The telecommunications sector is a relatively defensive sector comprised of a small number of large companies. Telecommunications services tend not to be sacrificed or substituted for other consumption when times are tight, so companies in this sector behave similarly to utilities. Financial performance does not swing wildly with economic growth conditions, but high financial leverage among the largest firms does increase the impact of revenue fluctuations on the bottom line and cash flow. Major players in the space have shown willingness to adopt flexible buyback policies that are sensitive to price, so valuation of telecom stocks is a likely determinant of future repurchase volumes.

Buybacks Over Time

Repurchase activity in the telecommunications sector has been volatile over time relative to other sectors. This is counterintuitive, as telecommunications services tend to be somewhat protected from economic cycles, so investors would normally expect stable returns of capital.

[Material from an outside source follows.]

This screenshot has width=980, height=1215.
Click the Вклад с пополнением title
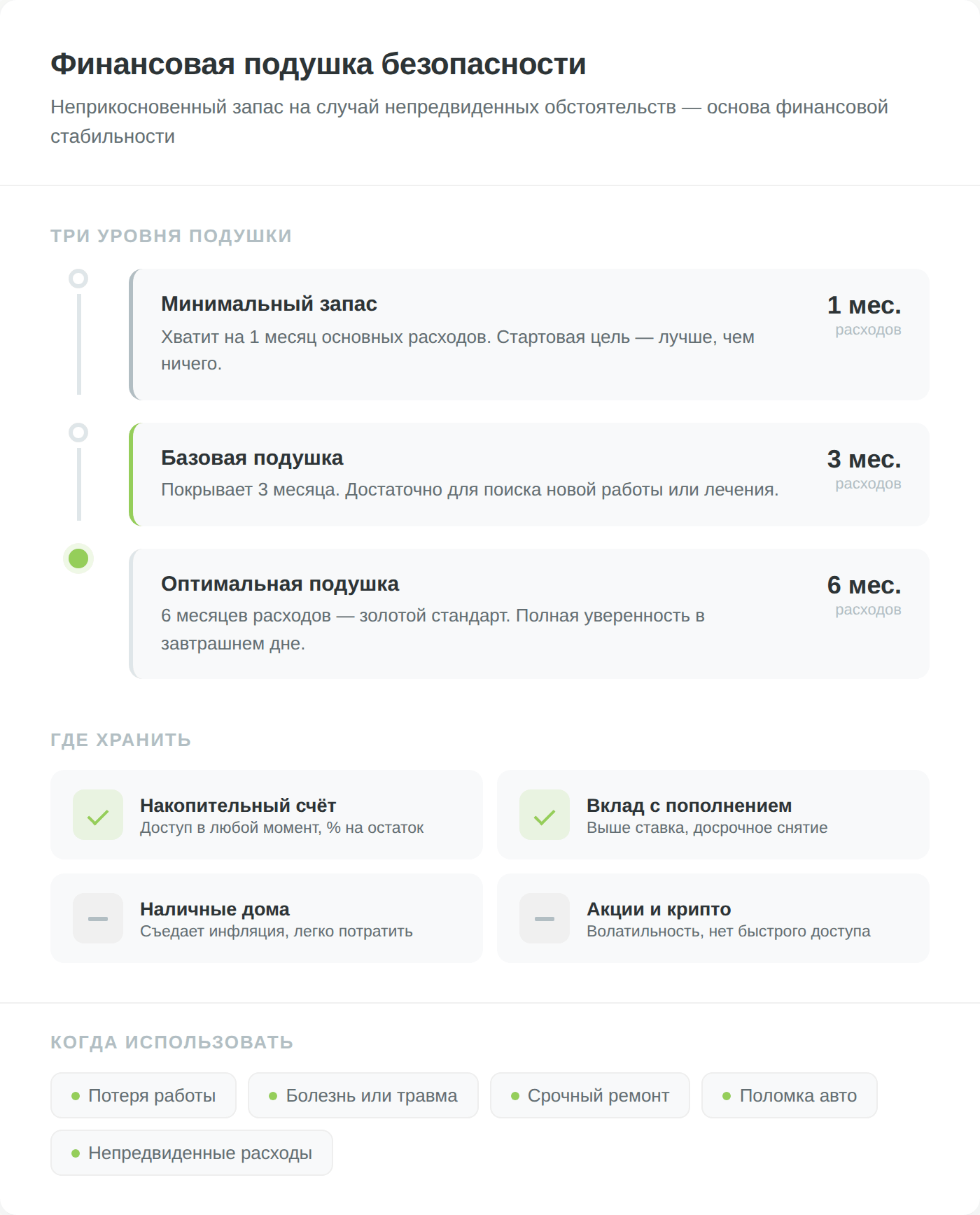[x=689, y=806]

However, the sector is dominated by a small number of large companies that have high leverage. Therefore, any changes made by one or two large players as financial conditions tighten can have a proportionately large impact on sector-wide data. The large telecommunications companies also preferred dividends as a method of capital return between 2006 and 2015.

Repurchase activity was strong in 2007 among large telecoms, reaching $13.5 billion for the year. Buybacks declined in 2008 and stayed low until 2012. Sector repurchase spending hit $12.8 billion in 2012 and $14.8 billion in 2013, before cash dividend payments rose sharply in 2014 and buyback activity stuttered. Share prices played a major role in determining buyback outlays, with rising valuations coinciding with several declines in cash returned to shareholders. The largest companies in the sector were willing to switch abruptly between cash dividends and repurchases, depending on conditions.

Buybacks by Company

AT&T Inc. (NYSE: T) was by far the largest contributor to telecommunications share repurchases between 2006 and 2015. The company spent $46.8 billion on buybacks over that period. These buybacks were substantial in 2006 and 2007, but stopped abruptly halfway through 2008 as a recession threatened the global economy. The company's cash dividend remained stable throughout this entire period. It reinstated an aggressive repurchase campaign in 2012, peaking at $5.8 billion in the first quarter of 2013. Quarterly buybacks dwindled over the following quarters before falling back to a historically lower level in the second quarter of 2014. A sharp increase in cash dividends during 2015 was not matched by a step-up in buybacks, which remained low.

Verizon Communications Inc. (NYSE: VZ) is the second-largest telecom firm in the Standard & Poor's (S&P) 500 Index, with a market cap of $208 billion, $30 billion less than AT&T. Verizon's repurchase outlays were $11.6 billion over the decade that ended in 2015. This amount was less than 25% of AT&T's buyback amount, even though Verizon's market cap was 87% as large as that of AT&T, as of May 2016. Verizon generally spent less on repurchases leading into the recession and resumed buybacks later than AT&T afterward, and $4.2 billion spent on repurchases in the first quarter of 2015 represents a large portion of the total outlays during the decade.

CenturyLink Inc. (NYSE: CTL) was not active with buybacks before 2013, when it began spending close to $400 million each quarter on buybacks. Minimal cash was returned to shareholders by the company prior to 2009, but a cash dividend in excess of $700 million was instated during the buyback period. The cash dividend grew until 2013, when the company elected to return capital with a large buyback instead. CenturyLink's repurchase outlay declined in 2014 as its share prices rose, then rose again in 2015 as its share prices declined. The company closed out 2015 with $279 million of shares repurchased in the fourth quarter.


AT&T, Verizon and CenturyLink have all experienced stock price appreciation year to date (YTD) through May 2016. Repurchase activity was moderate compared to historical levels in 2015, and the buyback policies of large telecommunications companies have been sensitive to evolving price changes in the past. In the event of another recession, investors should expect buybacks to decline from the telecommunications sector. Repurchases should not rise materially without a decline in share prices.